- YOUR OBJECTIVE -
Copy out the lines of the records from the one containing "You are a computer-use agent. The height" through the last line, including both ends, and keep every character unchanged.

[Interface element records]
------------
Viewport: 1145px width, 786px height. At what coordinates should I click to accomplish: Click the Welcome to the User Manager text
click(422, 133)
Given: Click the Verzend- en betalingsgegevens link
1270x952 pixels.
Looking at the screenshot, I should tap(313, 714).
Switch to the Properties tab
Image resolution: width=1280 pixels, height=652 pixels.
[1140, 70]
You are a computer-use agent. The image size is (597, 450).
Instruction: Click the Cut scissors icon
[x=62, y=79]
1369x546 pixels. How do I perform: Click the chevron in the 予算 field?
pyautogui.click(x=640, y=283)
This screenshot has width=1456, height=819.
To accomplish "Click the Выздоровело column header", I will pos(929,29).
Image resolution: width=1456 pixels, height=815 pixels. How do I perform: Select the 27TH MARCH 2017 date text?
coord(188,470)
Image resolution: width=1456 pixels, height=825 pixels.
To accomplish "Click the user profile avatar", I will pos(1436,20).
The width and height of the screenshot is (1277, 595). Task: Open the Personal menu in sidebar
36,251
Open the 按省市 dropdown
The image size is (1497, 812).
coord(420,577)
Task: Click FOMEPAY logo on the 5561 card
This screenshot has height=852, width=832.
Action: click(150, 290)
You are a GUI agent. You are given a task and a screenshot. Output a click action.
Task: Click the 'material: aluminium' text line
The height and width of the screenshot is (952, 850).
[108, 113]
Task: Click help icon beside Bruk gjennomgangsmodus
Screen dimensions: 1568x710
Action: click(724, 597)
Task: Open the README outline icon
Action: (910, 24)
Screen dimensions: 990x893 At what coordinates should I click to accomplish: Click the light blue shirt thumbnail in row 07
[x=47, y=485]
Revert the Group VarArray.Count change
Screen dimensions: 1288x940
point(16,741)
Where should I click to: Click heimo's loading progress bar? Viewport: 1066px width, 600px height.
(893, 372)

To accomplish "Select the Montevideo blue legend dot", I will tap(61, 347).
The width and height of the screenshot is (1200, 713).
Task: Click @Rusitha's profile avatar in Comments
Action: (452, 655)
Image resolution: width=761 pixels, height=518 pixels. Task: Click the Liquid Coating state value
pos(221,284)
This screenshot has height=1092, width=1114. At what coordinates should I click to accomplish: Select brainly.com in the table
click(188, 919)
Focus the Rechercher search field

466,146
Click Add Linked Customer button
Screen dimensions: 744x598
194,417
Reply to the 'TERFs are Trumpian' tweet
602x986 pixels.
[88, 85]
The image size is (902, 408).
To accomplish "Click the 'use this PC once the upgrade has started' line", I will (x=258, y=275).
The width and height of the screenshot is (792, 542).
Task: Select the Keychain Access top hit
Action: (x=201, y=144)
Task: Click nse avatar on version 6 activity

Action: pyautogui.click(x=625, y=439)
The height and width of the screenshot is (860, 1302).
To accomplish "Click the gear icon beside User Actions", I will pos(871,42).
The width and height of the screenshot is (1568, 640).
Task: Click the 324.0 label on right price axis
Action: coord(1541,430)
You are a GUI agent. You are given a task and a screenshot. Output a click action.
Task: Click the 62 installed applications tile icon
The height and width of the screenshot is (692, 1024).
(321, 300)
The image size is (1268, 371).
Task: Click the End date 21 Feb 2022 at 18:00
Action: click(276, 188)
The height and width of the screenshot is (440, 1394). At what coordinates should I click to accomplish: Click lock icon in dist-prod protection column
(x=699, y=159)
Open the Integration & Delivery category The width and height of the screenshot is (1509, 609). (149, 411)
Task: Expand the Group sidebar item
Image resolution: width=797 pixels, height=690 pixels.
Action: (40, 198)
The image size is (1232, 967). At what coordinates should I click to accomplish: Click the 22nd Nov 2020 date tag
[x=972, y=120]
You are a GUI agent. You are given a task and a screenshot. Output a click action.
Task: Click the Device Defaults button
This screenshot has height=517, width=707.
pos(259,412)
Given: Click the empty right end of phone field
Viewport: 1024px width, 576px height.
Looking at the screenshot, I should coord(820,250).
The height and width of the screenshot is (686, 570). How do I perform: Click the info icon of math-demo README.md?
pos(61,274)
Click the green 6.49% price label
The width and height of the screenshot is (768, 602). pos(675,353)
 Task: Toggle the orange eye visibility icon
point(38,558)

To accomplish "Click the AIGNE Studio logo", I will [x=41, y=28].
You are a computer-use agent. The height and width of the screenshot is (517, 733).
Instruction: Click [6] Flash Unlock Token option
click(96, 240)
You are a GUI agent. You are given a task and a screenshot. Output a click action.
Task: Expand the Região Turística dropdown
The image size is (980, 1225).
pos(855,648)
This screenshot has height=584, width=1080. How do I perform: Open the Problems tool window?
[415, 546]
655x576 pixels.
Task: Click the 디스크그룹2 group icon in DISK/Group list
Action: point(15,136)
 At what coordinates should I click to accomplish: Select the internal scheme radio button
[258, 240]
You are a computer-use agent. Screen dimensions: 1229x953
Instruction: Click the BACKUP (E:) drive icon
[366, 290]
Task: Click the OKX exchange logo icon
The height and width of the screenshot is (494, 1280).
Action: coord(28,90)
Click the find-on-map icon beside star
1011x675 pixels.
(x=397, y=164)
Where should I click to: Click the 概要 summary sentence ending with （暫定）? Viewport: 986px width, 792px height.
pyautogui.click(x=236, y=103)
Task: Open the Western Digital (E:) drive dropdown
------------
- RIGHT ANSWER -
You are a computer-use agent. The height and width of the screenshot is (517, 733).
Instruction: Click [6] Flash Unlock Token option
click(96, 240)
You are a GUI agent. You are given a task and a screenshot. Output a click action.
Task: Expand the Região Turística dropdown
The image size is (980, 1225).
pos(855,648)
This screenshot has height=584, width=1080. How do I perform: Open the Problems tool window?
[415, 546]
655x576 pixels.
Task: Click the 디스크그룹2 group icon in DISK/Group list
Action: point(15,136)
 At what coordinates should I click to accomplish: Select the internal scheme radio button
[258, 240]
You are a computer-use agent. Screen dimensions: 1229x953
Instruction: Click the BACKUP (E:) drive icon
[366, 290]
Task: Click the OKX exchange logo icon
The height and width of the screenshot is (494, 1280).
Action: coord(28,90)
Click the find-on-map icon beside star
1011x675 pixels.
(x=397, y=164)
Where should I click to: Click the 概要 summary sentence ending with （暫定）? Viewport: 986px width, 792px height.
pyautogui.click(x=236, y=103)
Task: Open the Western Digital (E:) drive dropdown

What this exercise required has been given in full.